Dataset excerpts
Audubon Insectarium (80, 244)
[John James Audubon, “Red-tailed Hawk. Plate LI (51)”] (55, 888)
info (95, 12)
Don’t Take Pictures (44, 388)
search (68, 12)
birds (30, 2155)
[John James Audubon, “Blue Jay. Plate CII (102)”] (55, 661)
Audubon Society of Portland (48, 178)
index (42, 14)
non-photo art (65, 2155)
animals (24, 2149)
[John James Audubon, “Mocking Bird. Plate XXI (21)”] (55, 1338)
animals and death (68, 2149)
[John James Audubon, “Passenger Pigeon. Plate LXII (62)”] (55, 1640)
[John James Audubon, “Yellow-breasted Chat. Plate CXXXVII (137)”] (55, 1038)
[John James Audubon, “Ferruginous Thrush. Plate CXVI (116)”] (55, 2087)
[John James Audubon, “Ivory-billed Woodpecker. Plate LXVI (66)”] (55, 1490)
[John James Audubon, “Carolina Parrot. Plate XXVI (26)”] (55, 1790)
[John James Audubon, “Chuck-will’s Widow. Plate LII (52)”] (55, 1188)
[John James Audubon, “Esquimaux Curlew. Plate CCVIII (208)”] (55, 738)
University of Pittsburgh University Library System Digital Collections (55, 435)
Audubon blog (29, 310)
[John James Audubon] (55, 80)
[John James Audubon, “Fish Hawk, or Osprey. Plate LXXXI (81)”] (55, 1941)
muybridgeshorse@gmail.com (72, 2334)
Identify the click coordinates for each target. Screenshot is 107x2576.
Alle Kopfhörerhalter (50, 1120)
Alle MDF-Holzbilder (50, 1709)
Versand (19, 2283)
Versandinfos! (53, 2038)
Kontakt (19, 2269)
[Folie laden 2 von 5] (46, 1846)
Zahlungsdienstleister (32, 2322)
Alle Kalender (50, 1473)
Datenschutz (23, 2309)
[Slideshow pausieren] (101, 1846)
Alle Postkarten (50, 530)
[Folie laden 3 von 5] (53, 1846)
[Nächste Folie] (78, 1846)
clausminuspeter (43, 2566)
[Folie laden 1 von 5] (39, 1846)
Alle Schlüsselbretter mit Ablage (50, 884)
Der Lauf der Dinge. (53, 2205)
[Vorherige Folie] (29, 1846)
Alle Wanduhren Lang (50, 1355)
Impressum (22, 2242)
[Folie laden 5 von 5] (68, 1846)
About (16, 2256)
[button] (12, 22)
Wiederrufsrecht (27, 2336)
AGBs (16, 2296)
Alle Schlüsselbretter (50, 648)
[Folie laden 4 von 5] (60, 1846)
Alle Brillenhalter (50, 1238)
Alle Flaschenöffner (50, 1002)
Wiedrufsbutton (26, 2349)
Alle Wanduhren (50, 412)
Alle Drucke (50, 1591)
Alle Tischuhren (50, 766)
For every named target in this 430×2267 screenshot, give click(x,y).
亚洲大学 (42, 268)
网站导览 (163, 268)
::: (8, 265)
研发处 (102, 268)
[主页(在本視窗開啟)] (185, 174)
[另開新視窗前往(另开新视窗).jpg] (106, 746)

■ What to produce: Look through the entries above and quote exactly the lines from the line with "Alle MDF-Holzbilder (50, 1709)" to the line with "Alle Tischuhren (50, 766)", counting both of those lines.

■ Written response:
Alle MDF-Holzbilder (50, 1709)
Versand (19, 2283)
Versandinfos! (53, 2038)
Kontakt (19, 2269)
[Folie laden 2 von 5] (46, 1846)
Zahlungsdienstleister (32, 2322)
Alle Kalender (50, 1473)
Datenschutz (23, 2309)
[Slideshow pausieren] (101, 1846)
Alle Postkarten (50, 530)
[Folie laden 3 von 5] (53, 1846)
[Nächste Folie] (78, 1846)
clausminuspeter (43, 2566)
[Folie laden 1 von 5] (39, 1846)
Alle Schlüsselbretter mit Ablage (50, 884)
Der Lauf der Dinge. (53, 2205)
[Vorherige Folie] (29, 1846)
Alle Wanduhren Lang (50, 1355)
Impressum (22, 2242)
[Folie laden 5 von 5] (68, 1846)
About (16, 2256)
[button] (12, 22)
Wiederrufsrecht (27, 2336)
AGBs (16, 2296)
Alle Schlüsselbretter (50, 648)
[Folie laden 4 von 5] (60, 1846)
Alle Brillenhalter (50, 1238)
Alle Flaschenöffner (50, 1002)
Wiedrufsbutton (26, 2349)
Alle Wanduhren (50, 412)
Alle Drucke (50, 1591)
Alle Tischuhren (50, 766)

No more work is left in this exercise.